• [WHAT THE TASK REQUIRES] Where the records below show a line containing "You are a computer-use agent. The", start copying; end with the line containing "You are a computer-use agent. 750x618 pixels.", and copy it too.

Stored items:
◆ ◆ ◆

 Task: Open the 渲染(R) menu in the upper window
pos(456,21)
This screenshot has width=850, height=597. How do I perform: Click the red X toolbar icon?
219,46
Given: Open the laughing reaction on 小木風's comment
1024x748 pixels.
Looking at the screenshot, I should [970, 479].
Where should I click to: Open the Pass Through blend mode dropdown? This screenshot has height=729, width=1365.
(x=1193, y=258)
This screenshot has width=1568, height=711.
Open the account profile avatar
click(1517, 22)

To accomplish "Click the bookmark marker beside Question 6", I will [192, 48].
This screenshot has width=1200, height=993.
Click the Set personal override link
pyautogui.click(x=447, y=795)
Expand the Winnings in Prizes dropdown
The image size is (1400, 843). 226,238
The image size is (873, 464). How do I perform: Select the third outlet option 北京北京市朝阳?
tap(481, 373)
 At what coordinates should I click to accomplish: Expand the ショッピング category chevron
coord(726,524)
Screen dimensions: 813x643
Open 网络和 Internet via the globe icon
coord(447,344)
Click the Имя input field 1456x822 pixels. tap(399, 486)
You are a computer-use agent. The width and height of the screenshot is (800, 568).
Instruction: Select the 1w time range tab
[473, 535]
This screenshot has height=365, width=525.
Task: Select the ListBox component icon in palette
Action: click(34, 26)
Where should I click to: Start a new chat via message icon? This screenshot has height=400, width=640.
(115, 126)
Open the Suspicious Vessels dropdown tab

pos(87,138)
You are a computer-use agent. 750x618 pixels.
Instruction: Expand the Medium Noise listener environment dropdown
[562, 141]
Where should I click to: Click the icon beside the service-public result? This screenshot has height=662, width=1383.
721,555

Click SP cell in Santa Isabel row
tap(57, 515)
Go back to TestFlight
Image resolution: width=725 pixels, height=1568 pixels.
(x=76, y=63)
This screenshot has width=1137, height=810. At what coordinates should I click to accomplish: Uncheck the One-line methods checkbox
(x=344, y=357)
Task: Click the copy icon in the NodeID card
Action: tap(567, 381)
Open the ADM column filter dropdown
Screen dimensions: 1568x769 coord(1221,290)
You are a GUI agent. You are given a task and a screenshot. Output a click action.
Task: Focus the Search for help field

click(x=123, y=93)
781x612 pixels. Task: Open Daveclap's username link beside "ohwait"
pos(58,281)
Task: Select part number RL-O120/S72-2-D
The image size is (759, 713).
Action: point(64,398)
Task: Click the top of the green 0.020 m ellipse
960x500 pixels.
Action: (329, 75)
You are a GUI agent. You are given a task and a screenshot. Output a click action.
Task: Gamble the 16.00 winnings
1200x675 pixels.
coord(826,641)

◆ ◆ ◆

• [EXERCISE RESULT]
You are a computer-use agent. The width and height of the screenshot is (800, 568).
Instruction: Select the 1w time range tab
[473, 535]
This screenshot has height=365, width=525.
Task: Select the ListBox component icon in palette
Action: click(34, 26)
Where should I click to: Start a new chat via message icon? This screenshot has height=400, width=640.
(115, 126)
Open the Suspicious Vessels dropdown tab

pos(87,138)
You are a computer-use agent. 750x618 pixels.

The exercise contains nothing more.